Little Grey Bungalow
The Squire used to have a cat who would sit on the back of the sofa and lean on his shoulder until he laid down. Then she would sit on his chest, arms around his neck and head under his chin, and purr, lick and drool. Absolutely obscene!
And here I've been thinking our resident toe freak was bad.
Compared to a 75 lb German Shepherd thinking he's still a pup and flinging himself into your lap?
Our friends once had an oversized King shepherd that looked more like an all black Doberman to me and who thought he was still a puppy. He tried to cuddle up on the sofa beside me when I was dog sitting and thought I'd have a nap. Dog weighed more than I did at the time. He was so big, he took stairs three at a time. Terrifying as I smelled like kitty cat, he wasn't fond of cats and we didn't really know each other.I'll take a cat in the face any time instead.

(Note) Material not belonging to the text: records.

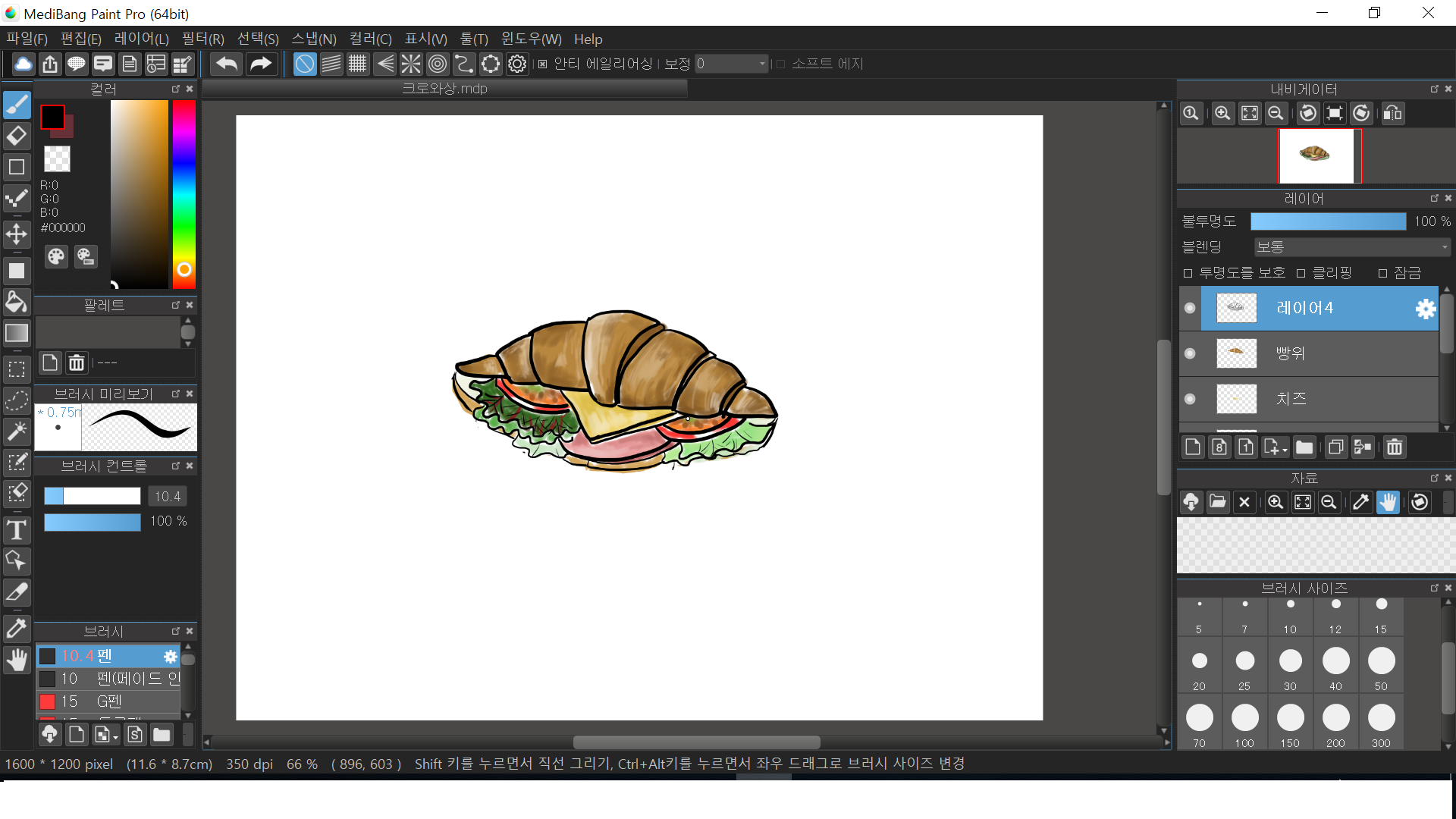Open the 필터(R) menu

tap(202, 39)
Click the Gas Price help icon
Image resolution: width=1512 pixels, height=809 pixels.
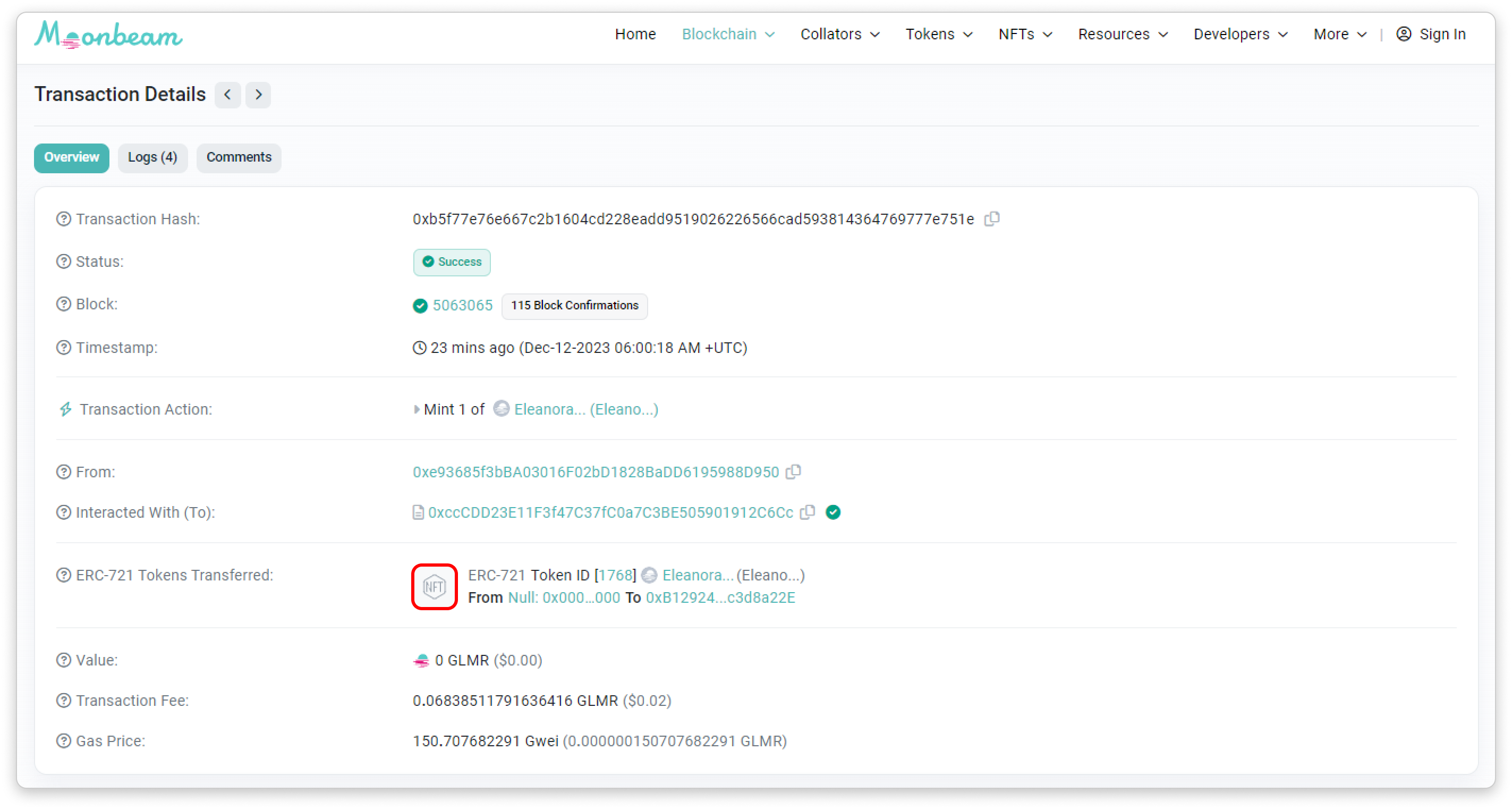point(63,741)
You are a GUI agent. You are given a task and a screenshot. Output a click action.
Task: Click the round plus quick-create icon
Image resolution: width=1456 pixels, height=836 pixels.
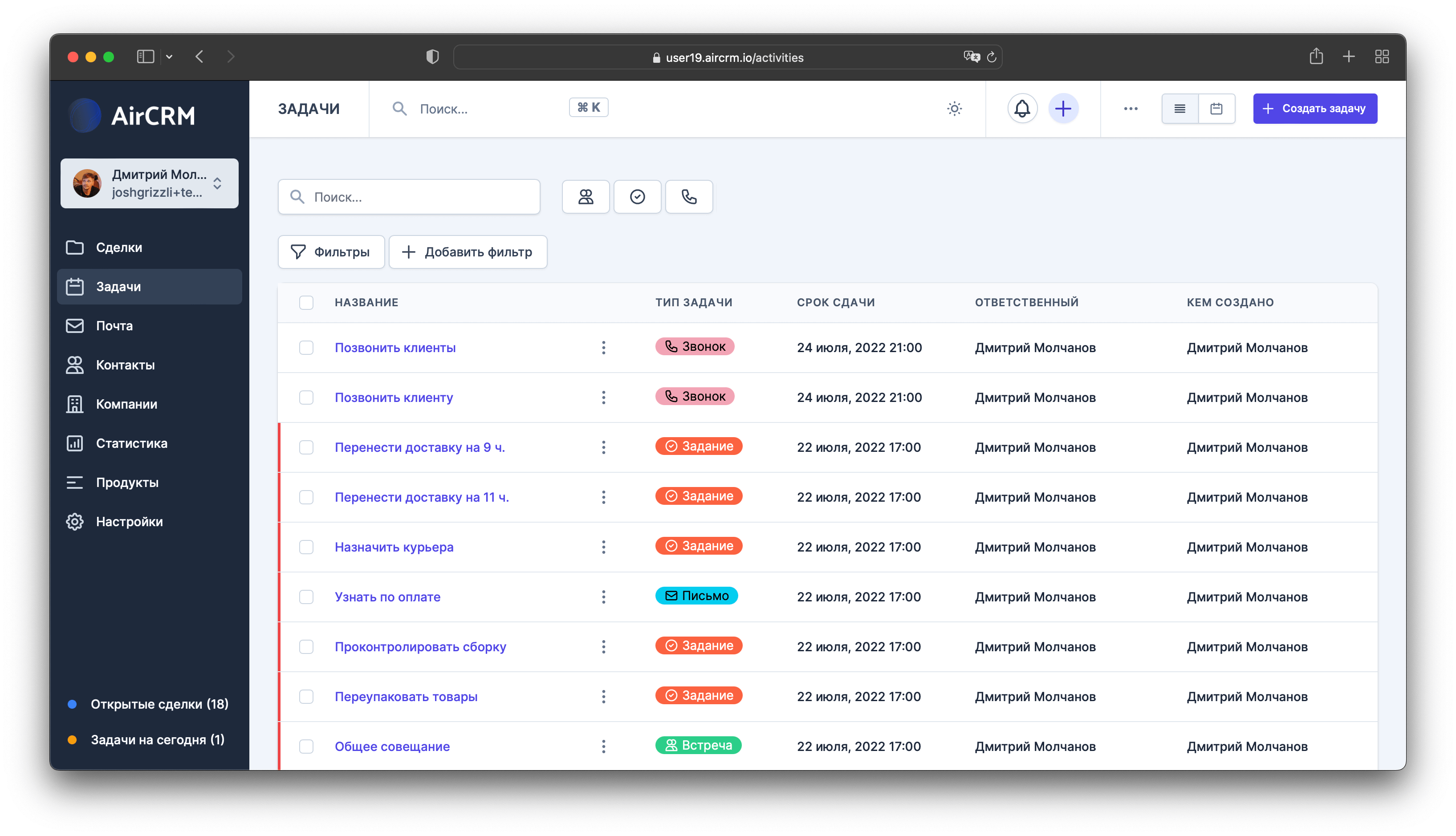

Big Yellow Boy doesn't sleep on my face but Her Majesty used to -- on cold nights -- drape herself across the top of my head like a live Daniel Boone cap.
Our Maine Coons just look at my sister and she makes the correct lap for each beast. Of course the cats do think shoving a large furry paw in one's eye or mouth to get one up to feed said beast is fine. As for oversized animals. my best friend had a Bernese Mountain Dog. Shasta, at 135 lbs, was convinced she was a lap dog and you just needed a bigger lap! Because she was GOING to sit in your lap, like it or not.